Mob Rules: Does the Torah Sanction Vigilante Justice?

Adapted
from a shiur by Rav Yosef Greenwald

Murder in the park

Victor Melo, 16, began his afternoon listening to music
in the sprawling national park in the Brazilian capital, Brasilia.

At some point a classmate of Victor’s, standing nearby,
had her phone stolen. She thought Victor did it and called out for help. Her
friends, assisted by onlookers from whom a pair of sunglasses had been taken
earlier, ran to punish the offender.

Over the next thirty minutes, while a hundred spectators
stood by, Victor was beaten savagely. When paramedics arrived, they found a
stab wound from a broken bottle in his belly, multiple screwdriver punctures
between his ribs, and a knife wound in his heart. They worked vainly to
resuscitate him.

At no point did anyone bother to search Victor for the missing
phone or glasses. Police later found them in another man’s possession.

Oops.

Sadly, this is not an isolated incident. In addition to
the world’s highest murder rate, Latin America has the world’s highest rate of
impunity. In Brazil and Mexico, police solve fewer than one in ten murders. (Brazil’s
Supreme Court has a 44,000-case backlog that stretches back 49 years.) Anticipating
no justice from the authorities, mobs mete it out daily, with participants
often summoned on WhatsApp. And the mob’s process for determining guilt can be
less than rigorous.

What is the Torah view of vigilante justice? This
article, first in a series, will begin to address the issue.

We are told in Pirkei Avos (3:2): “Pray for the welfare
of the government, for but for the fear of the government, each man would
swallow his fellow alive.” R’ Yerucham Levovitz, the Mirrer mashgiach, used to say, “Within a
person lies an entire zoo.”

When fear of government disappears (the lynchers are
rarely punished), there is no limit to the cruelty of which man is capable. Add
a dollop of righteous indignation and you have a recipe for staggering evil.

Additionally, acting cruelly damages the actor’s
personality, making him cruel (see Or Hachaim Hakadosh, Devarim 13:18). This
initiates a vicious circle. Each episode makes the people less human and more
likely to act cruelly in the future, so the society gets progressively worse.

There are multiple reasons vigilantes might act: in
vengeance, to punish violators or to deter future violations. In the Torah’s jurisprudential
system, none of these is the job of the public—or of the courts. The role of
Bais Din is not to maintain order in society, to forestall chaos, or to make
sure offenders don’t go unpunished. That is Hashem’s department. Rather, the
job of Bais Din is to promote a value system in society that keeps people
upright and good. Torah keeps at bay the baser instincts of man.
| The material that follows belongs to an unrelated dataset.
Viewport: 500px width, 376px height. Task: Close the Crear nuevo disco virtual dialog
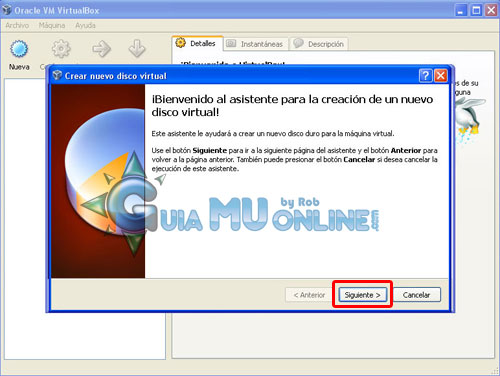click(x=441, y=76)
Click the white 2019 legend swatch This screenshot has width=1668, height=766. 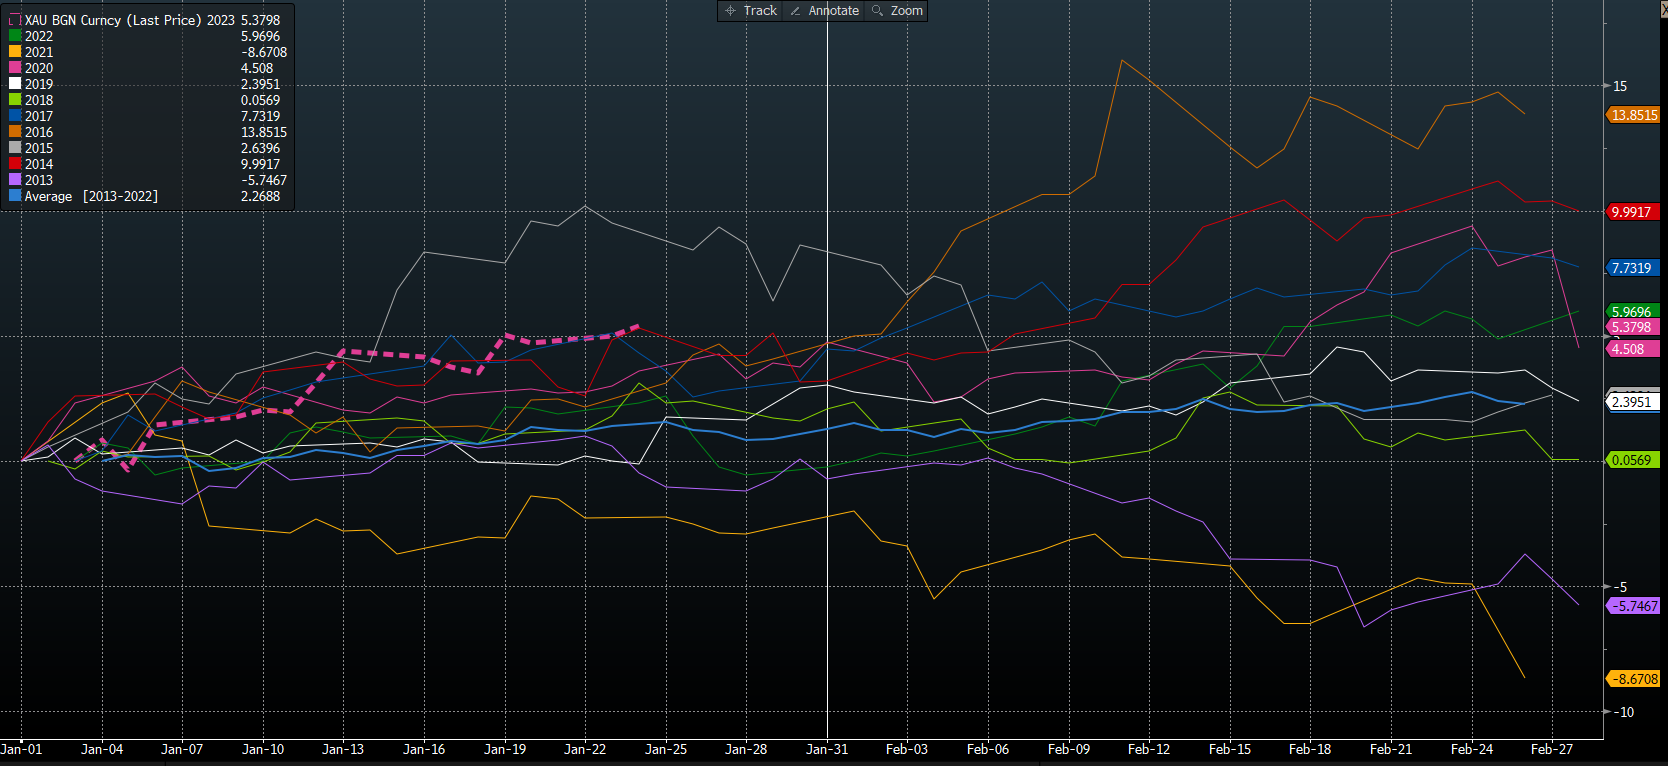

Recognizing
and respecting the tzelem Elokim in
oneself and in others is, according to R’ Shamshon Refael Hirsch, the
foundation of a just society.

It has become popular of late in some quarters in the
United States to treat law enforcement with derision. Those who promote this
are in violation of that Pirkei Avos dictum, and they help to foster the
creation of the kind of society Chazal are warning us about.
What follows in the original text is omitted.